The above descriptions are provided as examples only, and are not intended to limit the scope of the invention as claimed below.

Claims

1. A leg assembly for use in supporting a compliant offshore tower, said assembly comprising

a drive pile inserted essentially vertically into the sea floor,

a drive pile sleeve connected to said drive pile,

a flex leg comprising an upper section and a lower section, wherein said lower section of said flex leg is connected to said drive pile sleeve, and

a support leg, wherein said upper section of said flex leg is connected to said support leg,

wherein said drive pile, said drive pile sleeve, said flex leg, and said support leg are constrained from relative horizontal motion.

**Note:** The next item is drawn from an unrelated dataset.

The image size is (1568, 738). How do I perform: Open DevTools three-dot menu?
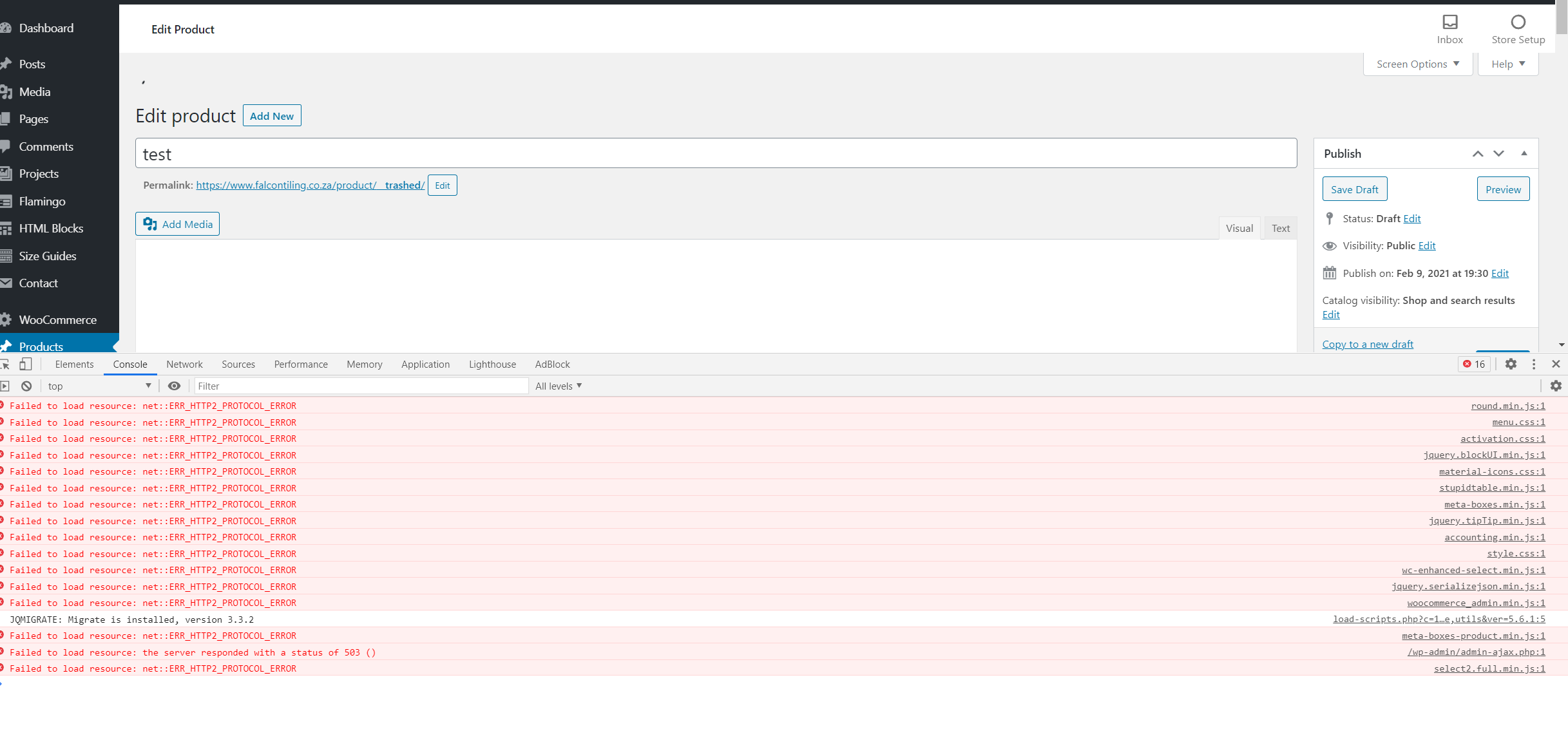point(1534,364)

2. The leg assembly of claim 1, comprising a plurality of drive piles.

3. The leg assembly of claim 1, comprising a plurality of flex legs.

4. The leg assembly of claim 2, comprising a plurality of flex legs.

5. The leg assembly of claim 4, wherein the number of flex legs is less than the number of drive piles.

6. The leg assembly of claim 4, wherein the number of flex legs is equal to the number of drive piles.

7. The leg assembly of claim 1 wherein said flex leg is a telescoping flex leg.

8. The leg assembly of claim 3, wherein said flex legs are telescoping flex legs.

9. The leg assembly of claim 2, wherein said drive piles are not symmetrically arrayed with respect to said support leg.

10. The leg assembly of claim 3, wherein said flex legs are symmetrically arrayed with respect to said support leg.

11. The leg assembly of claim 1, comprising a plurality of vertically separated constraints, wherein said drive pile, said drive pile sleeve, said flex leg, and said support leg are constrained from relative horizontal motion by said plurality of vertically separated constraints.

12. The leg assembly of claim 11, wherein the compliant offshore tower comprises a space frame comprising horizontal bracing levels, and said plurality of vertically separated constraints are connected to said space frame at essentially the vertical position of one of said horizontal bracing levels.

13. The leg assembly of claim 12, wherein said plurality of vertically separated constraints are connected to said space frame at essentially the vertical positions of a plurality of said horizontal bracing levels.